#### Task objective
Return, unaltered, every line from the beginning of the material below up to and including the one with "Click the 41ms".

_ _ _ _

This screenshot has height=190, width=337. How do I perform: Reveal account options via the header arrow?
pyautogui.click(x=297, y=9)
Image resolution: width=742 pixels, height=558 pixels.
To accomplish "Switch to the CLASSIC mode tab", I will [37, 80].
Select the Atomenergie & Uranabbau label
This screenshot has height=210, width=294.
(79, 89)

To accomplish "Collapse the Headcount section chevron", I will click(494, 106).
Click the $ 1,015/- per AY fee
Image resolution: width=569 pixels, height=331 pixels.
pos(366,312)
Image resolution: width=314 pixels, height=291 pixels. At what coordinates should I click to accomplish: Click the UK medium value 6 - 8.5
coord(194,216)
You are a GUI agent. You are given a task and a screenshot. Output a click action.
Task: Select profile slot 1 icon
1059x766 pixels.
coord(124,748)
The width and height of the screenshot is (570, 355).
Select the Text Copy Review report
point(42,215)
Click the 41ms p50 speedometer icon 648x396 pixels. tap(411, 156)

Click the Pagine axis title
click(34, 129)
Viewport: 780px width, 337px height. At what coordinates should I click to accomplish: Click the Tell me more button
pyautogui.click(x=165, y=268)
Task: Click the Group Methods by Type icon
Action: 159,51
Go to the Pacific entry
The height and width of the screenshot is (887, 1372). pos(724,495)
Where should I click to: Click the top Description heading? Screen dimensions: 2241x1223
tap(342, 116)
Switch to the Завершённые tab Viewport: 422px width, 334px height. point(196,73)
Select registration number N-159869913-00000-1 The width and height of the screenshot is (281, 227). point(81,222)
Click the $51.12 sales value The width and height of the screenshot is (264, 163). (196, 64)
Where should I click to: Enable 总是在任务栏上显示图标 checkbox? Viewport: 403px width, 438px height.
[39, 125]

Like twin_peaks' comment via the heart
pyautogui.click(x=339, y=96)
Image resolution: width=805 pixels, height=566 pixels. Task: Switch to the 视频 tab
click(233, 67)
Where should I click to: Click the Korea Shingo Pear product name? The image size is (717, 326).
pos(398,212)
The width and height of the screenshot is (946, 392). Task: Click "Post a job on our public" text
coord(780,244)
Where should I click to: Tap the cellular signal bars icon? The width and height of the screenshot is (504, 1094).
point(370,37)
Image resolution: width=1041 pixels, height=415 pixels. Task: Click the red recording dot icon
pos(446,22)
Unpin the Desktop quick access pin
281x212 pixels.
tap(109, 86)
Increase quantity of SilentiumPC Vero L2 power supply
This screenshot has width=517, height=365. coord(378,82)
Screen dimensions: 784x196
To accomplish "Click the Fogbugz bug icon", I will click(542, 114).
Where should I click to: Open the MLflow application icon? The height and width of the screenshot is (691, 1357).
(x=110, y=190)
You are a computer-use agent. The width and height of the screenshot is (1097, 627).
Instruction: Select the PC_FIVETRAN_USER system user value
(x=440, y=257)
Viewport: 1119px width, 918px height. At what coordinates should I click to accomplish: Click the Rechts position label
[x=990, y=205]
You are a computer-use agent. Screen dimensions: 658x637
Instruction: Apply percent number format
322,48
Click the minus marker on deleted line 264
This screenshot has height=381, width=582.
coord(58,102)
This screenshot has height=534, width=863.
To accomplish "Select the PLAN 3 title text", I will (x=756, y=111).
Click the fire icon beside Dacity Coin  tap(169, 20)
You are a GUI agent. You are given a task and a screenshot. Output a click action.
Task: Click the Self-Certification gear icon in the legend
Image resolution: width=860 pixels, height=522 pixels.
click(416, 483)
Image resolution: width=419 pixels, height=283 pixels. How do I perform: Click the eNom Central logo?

_ _ _ _

#### Reply to the task
This screenshot has height=190, width=337. How do I perform: Reveal account options via the header arrow?
pyautogui.click(x=297, y=9)
Image resolution: width=742 pixels, height=558 pixels.
To accomplish "Switch to the CLASSIC mode tab", I will [37, 80].
Select the Atomenergie & Uranabbau label
This screenshot has height=210, width=294.
(79, 89)

To accomplish "Collapse the Headcount section chevron", I will click(494, 106).
Click the $ 1,015/- per AY fee
Image resolution: width=569 pixels, height=331 pixels.
pos(366,312)
Image resolution: width=314 pixels, height=291 pixels. At what coordinates should I click to accomplish: Click the UK medium value 6 - 8.5
coord(194,216)
You are a GUI agent. You are given a task and a screenshot. Output a click action.
Task: Select profile slot 1 icon
1059x766 pixels.
coord(124,748)
The width and height of the screenshot is (570, 355).
Select the Text Copy Review report
point(42,215)
Click the 41ms p50 speedometer icon 648x396 pixels. tap(411, 156)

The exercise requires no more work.